Task data:
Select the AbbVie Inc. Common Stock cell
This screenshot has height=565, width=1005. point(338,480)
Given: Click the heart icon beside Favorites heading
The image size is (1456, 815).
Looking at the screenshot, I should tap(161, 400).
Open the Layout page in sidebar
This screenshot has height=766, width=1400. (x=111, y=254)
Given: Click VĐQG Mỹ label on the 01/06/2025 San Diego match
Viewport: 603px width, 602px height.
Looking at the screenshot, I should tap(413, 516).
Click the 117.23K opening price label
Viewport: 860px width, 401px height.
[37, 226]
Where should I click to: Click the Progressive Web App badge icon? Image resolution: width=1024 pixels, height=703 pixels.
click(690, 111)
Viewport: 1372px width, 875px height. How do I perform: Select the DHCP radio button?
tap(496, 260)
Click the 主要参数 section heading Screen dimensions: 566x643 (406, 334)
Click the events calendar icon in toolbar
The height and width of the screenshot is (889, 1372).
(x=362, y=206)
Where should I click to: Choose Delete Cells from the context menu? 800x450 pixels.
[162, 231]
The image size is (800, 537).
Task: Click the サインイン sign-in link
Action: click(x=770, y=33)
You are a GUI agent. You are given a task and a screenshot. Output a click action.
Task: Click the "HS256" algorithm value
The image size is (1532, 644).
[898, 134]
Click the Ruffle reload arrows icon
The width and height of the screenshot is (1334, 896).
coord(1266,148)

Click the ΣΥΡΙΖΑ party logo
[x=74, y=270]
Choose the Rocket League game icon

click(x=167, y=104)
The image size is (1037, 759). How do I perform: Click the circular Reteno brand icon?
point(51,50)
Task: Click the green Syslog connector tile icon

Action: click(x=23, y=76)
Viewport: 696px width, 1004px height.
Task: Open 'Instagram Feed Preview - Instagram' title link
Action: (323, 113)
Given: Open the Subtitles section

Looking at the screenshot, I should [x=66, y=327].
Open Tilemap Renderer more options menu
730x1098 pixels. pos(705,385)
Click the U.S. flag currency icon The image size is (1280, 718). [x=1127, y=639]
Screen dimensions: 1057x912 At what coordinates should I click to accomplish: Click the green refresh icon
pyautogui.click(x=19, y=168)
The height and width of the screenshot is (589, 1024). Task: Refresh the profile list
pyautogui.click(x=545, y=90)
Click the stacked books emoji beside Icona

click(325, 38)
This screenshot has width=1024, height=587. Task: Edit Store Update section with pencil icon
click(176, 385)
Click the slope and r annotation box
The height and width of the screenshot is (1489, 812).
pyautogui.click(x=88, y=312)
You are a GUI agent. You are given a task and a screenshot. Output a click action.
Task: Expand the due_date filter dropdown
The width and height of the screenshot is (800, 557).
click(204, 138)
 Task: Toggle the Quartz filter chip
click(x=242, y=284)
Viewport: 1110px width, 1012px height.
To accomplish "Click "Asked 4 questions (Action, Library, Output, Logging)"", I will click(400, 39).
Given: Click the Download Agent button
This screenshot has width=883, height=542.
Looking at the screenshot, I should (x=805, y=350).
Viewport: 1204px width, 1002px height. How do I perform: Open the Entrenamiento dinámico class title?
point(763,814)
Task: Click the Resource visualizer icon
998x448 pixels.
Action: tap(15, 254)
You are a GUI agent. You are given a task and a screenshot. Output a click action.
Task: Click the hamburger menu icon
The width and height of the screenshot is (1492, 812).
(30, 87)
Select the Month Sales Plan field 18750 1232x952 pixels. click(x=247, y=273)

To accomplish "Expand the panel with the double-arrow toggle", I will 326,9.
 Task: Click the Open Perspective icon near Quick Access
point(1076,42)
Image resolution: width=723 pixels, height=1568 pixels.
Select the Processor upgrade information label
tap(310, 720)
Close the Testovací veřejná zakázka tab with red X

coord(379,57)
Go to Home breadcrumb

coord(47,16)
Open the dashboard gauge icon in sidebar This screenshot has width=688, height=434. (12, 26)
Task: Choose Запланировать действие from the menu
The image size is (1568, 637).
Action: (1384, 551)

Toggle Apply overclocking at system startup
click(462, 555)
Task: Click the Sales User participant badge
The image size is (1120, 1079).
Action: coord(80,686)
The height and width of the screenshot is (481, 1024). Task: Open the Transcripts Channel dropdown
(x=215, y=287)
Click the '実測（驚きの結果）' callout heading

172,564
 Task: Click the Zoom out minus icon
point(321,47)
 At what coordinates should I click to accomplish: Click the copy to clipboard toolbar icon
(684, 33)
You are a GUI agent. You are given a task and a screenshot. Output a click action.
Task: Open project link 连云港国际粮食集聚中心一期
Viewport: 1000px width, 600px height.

What the task requires:
Copy every record exactly, with nothing added or dropped.

Problem solution:
Select the AbbVie Inc. Common Stock cell
This screenshot has height=565, width=1005. point(338,480)
Given: Click the heart icon beside Favorites heading
The image size is (1456, 815).
Looking at the screenshot, I should tap(161, 400).
Open the Layout page in sidebar
This screenshot has height=766, width=1400. (x=111, y=254)
Given: Click VĐQG Mỹ label on the 01/06/2025 San Diego match
Viewport: 603px width, 602px height.
Looking at the screenshot, I should tap(413, 516).
Click the 117.23K opening price label
Viewport: 860px width, 401px height.
[37, 226]
Where should I click to: Click the Progressive Web App badge icon? Image resolution: width=1024 pixels, height=703 pixels.
click(690, 111)
Viewport: 1372px width, 875px height. How do I perform: Select the DHCP radio button?
tap(496, 260)
Click the 主要参数 section heading Screen dimensions: 566x643 (406, 334)
Click the events calendar icon in toolbar
The height and width of the screenshot is (889, 1372).
(x=362, y=206)
Where should I click to: Choose Delete Cells from the context menu? 800x450 pixels.
[162, 231]
The image size is (800, 537).
Task: Click the サインイン sign-in link
Action: click(x=770, y=33)
You are a GUI agent. You are given a task and a screenshot. Output a click action.
Task: Click the "HS256" algorithm value
The image size is (1532, 644).
[898, 134]
Click the Ruffle reload arrows icon
The width and height of the screenshot is (1334, 896).
coord(1266,148)

Click the ΣΥΡΙΖΑ party logo
[x=74, y=270]
Choose the Rocket League game icon

click(x=167, y=104)
The image size is (1037, 759). How do I perform: Click the circular Reteno brand icon?
point(51,50)
Task: Click the green Syslog connector tile icon

Action: click(x=23, y=76)
Viewport: 696px width, 1004px height.
Task: Open 'Instagram Feed Preview - Instagram' title link
Action: (323, 113)
Given: Open the Subtitles section

Looking at the screenshot, I should [x=66, y=327].
Open Tilemap Renderer more options menu
730x1098 pixels. pos(705,385)
Click the U.S. flag currency icon The image size is (1280, 718). [x=1127, y=639]
Screen dimensions: 1057x912 At what coordinates should I click to accomplish: Click the green refresh icon
pyautogui.click(x=19, y=168)
The height and width of the screenshot is (589, 1024). Task: Refresh the profile list
pyautogui.click(x=545, y=90)
Click the stacked books emoji beside Icona

click(325, 38)
This screenshot has width=1024, height=587. Task: Edit Store Update section with pencil icon
click(176, 385)
Click the slope and r annotation box
The height and width of the screenshot is (1489, 812).
pyautogui.click(x=88, y=312)
You are a GUI agent. You are given a task and a screenshot. Output a click action.
Task: Expand the due_date filter dropdown
The width and height of the screenshot is (800, 557).
click(204, 138)
 Task: Toggle the Quartz filter chip
click(x=242, y=284)
Viewport: 1110px width, 1012px height.
To accomplish "Click "Asked 4 questions (Action, Library, Output, Logging)"", I will click(400, 39).
Given: Click the Download Agent button
This screenshot has width=883, height=542.
Looking at the screenshot, I should (x=805, y=350).
Viewport: 1204px width, 1002px height. How do I perform: Open the Entrenamiento dinámico class title?
point(763,814)
Task: Click the Resource visualizer icon
998x448 pixels.
Action: tap(15, 254)
You are a GUI agent. You are given a task and a screenshot. Output a click action.
Task: Click the hamburger menu icon
The width and height of the screenshot is (1492, 812).
(30, 87)
Select the Month Sales Plan field 18750 1232x952 pixels. click(x=247, y=273)

To accomplish "Expand the panel with the double-arrow toggle", I will 326,9.
 Task: Click the Open Perspective icon near Quick Access
point(1076,42)
Image resolution: width=723 pixels, height=1568 pixels.
Select the Processor upgrade information label
tap(310, 720)
Close the Testovací veřejná zakázka tab with red X

coord(379,57)
Go to Home breadcrumb

coord(47,16)
Open the dashboard gauge icon in sidebar This screenshot has width=688, height=434. (12, 26)
Task: Choose Запланировать действие from the menu
The image size is (1568, 637).
Action: (1384, 551)

Toggle Apply overclocking at system startup
click(462, 555)
Task: Click the Sales User participant badge
The image size is (1120, 1079).
Action: coord(80,686)
The height and width of the screenshot is (481, 1024). Task: Open the Transcripts Channel dropdown
(x=215, y=287)
Click the '実測（驚きの結果）' callout heading

172,564
 Task: Click the Zoom out minus icon
point(321,47)
 At what coordinates should I click to accomplish: Click the copy to clipboard toolbar icon
(684, 33)
You are a GUI agent. You are given a task and a screenshot. Output a click action.
Task: Open project link 连云港国际粮食集聚中心一期
Viewport: 1000px width, 600px height.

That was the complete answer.